I keep telling myself, "It's not that big of a deal. Don't worry about it." See, I've just been swindled out of some money. As in, thousands of dollars. And there's really nothing I can do about it. I tend to be a pretty good negotiator, but I've reached the end of those abilities with no meaningful conclusion. If I'm being honest, the only meaningful conclusion I'd like is to get my money back.
To say, "It's not that big of a deal..." feels disingenuous. Because it is that big of a deal. Maybe you've felt that before. Just the other day I was talking to a guy who missed out on reaching the next level in the Crossfit Open. "It's not that big of a deal" felt like he was lying through his teeth. He'd worked his tail off all year, and fell short of his goal. Now he was worried he'd never be able to make it.

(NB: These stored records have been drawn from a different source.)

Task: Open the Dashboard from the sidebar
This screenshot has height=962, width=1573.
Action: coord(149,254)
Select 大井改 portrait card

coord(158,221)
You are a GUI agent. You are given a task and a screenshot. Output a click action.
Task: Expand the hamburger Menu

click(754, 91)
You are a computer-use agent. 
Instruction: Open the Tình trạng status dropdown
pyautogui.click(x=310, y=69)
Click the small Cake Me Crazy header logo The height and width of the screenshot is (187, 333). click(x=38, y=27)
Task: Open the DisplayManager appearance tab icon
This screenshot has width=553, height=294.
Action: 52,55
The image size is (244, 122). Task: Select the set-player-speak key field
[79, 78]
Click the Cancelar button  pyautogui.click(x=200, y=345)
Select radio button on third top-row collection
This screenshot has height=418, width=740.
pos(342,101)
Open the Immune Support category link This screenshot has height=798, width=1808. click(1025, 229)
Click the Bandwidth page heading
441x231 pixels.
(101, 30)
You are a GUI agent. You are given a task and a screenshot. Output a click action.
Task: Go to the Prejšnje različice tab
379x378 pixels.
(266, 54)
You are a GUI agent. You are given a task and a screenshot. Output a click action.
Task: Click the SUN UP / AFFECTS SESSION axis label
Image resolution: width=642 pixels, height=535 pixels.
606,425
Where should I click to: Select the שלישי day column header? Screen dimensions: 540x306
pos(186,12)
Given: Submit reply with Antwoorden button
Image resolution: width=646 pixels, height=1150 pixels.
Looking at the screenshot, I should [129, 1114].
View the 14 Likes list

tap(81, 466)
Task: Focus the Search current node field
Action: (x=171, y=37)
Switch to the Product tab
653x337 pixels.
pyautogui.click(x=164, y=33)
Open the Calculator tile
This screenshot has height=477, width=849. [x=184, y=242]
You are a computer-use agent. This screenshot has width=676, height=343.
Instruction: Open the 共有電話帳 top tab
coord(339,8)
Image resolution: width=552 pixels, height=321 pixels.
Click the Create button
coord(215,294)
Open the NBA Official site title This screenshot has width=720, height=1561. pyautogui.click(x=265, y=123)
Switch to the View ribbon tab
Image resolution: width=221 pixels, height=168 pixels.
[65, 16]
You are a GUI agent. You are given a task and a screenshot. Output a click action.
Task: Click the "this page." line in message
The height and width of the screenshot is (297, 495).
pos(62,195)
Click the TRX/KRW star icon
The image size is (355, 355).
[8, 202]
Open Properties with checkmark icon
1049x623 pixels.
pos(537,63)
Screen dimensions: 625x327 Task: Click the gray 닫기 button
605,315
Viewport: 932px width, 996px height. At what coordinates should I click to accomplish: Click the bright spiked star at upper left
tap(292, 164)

So what do we do with our worries? Whether it's worrying about a job interview, keeping the job you've got, recovering from an injury, recovering your money, or something else entirely, you know willpower doesn't work. You've tried it.
The 3 ways to beat worry
Give your worry to God
When my children are worried, I long for them to bring that to me. So does God, for us. "Give all your worries and cares to God, for he cares about you." - 1 Peter 5:7
Replace your worry with something greater
You have to remind yourself that there's something more powerful than your worries. If you injure your shoulder in the gym, you find alternatives to maintain health despite the challenge. You replace those shoulder activities with something else. Check this out:
"Do not worry about your life...look at the birds of the air." (Matthew 6:25-26) Instead of focusing on the thing that awakens worry for you, focus on the good God's done, and the incredible work all around you. Don’t minimize your circumstances: that thing that’s causing you to worry is real. For me, I am really going to lose this money. For you, maybe you’re really going to lose that relationship, or that job, or your health. Those are tangible concerns. And it’s time to replace your worry about them with something greater. “Look at the birds of the air” means to focus on what God has done throughout history. He’s always come through, always redeemed, and always given purpose to our struggles. Dwell on that.
Stay focused on today
“Therefore do not worry about tomorrow, for tomorrow will worry about itself. Each day has enough trouble of its own.” - Matthew 6:34 God has given you today as a gift. Stay focused on that. You can’t control what tomorrow will bring, and how it could, or could not, knock you down. Just keep your gaze focused on Jesus today.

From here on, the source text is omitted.